── EXTRACTED MATERIAL ──

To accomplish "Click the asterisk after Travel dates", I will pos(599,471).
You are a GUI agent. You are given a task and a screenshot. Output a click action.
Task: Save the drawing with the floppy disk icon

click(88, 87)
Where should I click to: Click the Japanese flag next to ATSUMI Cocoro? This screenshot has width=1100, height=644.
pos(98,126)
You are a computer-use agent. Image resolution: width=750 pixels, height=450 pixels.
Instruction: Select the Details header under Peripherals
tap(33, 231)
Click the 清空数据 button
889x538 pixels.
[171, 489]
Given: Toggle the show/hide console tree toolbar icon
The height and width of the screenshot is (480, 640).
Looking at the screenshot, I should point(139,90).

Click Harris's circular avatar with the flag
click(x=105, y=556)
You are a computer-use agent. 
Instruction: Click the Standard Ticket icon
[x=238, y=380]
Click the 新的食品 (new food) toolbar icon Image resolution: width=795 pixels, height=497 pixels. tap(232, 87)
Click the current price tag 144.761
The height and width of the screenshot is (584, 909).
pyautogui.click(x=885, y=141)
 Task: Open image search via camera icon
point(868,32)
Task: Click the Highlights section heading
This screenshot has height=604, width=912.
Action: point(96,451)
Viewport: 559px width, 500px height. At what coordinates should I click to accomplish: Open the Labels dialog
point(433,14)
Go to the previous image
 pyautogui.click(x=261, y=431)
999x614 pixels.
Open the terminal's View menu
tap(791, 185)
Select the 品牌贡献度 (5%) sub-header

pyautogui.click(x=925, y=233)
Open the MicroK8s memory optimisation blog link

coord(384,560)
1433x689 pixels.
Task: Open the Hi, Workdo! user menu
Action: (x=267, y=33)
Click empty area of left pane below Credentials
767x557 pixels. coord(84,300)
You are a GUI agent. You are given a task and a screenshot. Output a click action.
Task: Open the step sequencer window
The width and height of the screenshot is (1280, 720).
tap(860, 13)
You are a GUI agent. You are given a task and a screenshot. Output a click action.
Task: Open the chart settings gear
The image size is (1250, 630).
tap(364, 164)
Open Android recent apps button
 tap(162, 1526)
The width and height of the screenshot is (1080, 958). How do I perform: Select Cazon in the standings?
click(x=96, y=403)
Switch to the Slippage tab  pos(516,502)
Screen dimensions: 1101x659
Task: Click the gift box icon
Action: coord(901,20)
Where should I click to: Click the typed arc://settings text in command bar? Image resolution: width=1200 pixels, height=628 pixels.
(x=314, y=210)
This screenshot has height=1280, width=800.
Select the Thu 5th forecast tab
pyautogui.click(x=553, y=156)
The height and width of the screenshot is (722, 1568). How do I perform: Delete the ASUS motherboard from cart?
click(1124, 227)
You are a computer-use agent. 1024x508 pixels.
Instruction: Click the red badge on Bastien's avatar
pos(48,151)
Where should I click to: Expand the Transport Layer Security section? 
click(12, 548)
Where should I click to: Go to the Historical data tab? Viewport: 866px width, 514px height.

───

**BRIEF:**
In the listing above, reproduce the first line and each one after it through the line that contains "Given: Toggle the".

**RESPONSE BELOW:**
To accomplish "Click the asterisk after Travel dates", I will pos(599,471).
You are a GUI agent. You are given a task and a screenshot. Output a click action.
Task: Save the drawing with the floppy disk icon

click(88, 87)
Where should I click to: Click the Japanese flag next to ATSUMI Cocoro? This screenshot has width=1100, height=644.
pos(98,126)
You are a computer-use agent. Image resolution: width=750 pixels, height=450 pixels.
Instruction: Select the Details header under Peripherals
tap(33, 231)
Click the 清空数据 button
889x538 pixels.
[171, 489]
Given: Toggle the show/hide console tree toolbar icon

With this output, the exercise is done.